The Ukranian Union of Poultry Farmers recently sent an open letter to the Prime Minister of Ukraine Nicolai Azarov, Minister of Agricultural and Food Policy Nicolai Prysiazhniuk and the chairman of Parliament, demanding that the government introduces measures to protect domestic producers.
It proposed a complete ban on the import of mechanical dissection, trimmings, carcases, offal and all other low-grade meat, no matter what country it was produced in. The Union said this would help prevent further deterioration of the domestic industry.
There has been an unprecedented growth in imports to Ukraine in the first six month of the year. According to official statistics, pork imports increased 2.5 times to 101,000 tonnes (t) in the first half of 2012, while poultry meat imports almost doubled, to around 50,000t.
Experts say the large volume of imports is possible because manufacturers can not compete with dumping prices from Germany, Poland, the Netherlands and Brazil.
“About 70% of imports are very poor quality – it is meat with a lot of fat, by-products and offal that have low nutritional value.

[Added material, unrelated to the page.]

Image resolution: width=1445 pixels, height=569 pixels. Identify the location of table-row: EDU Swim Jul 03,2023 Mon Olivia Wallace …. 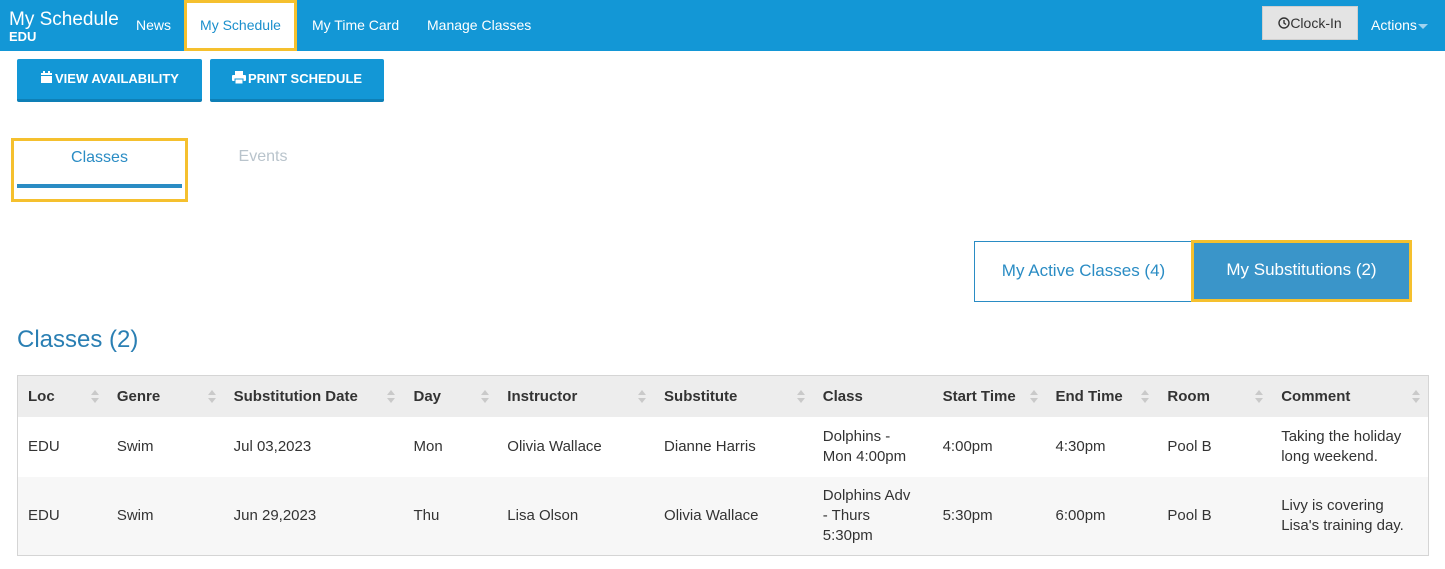
(723, 447).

Such products are sold at dumping prices – at US$1-US$2/kg. Processing enterprises are making a profit by buying it, but the local producers lose the opportunity to sell their products,” said a representative of the Ukrainian Agrarian Club (UAC).
Currently, the average price of Ukraine meat ranges from US$4.25/kg to US$4.30/kg.

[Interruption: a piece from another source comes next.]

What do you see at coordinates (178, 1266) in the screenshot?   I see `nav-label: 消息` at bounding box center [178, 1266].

UAC chairman Alexander Yaroslavsky warned that Ukrainian producers have been walking on a “knife blade” in the last few months, and there was very little chance for the situation to change by the end of the year. The crisis has led to a sharp fall in the Ukrainian pig herd, with the number of pigs falling by 6%, or 462,000 in the first five months of the year and continuing to decline rapidly.
“The main impact from this situation will be felt by the private sector, which accounts for 40% of the total pig stock in the country,” said Yaroslavsky.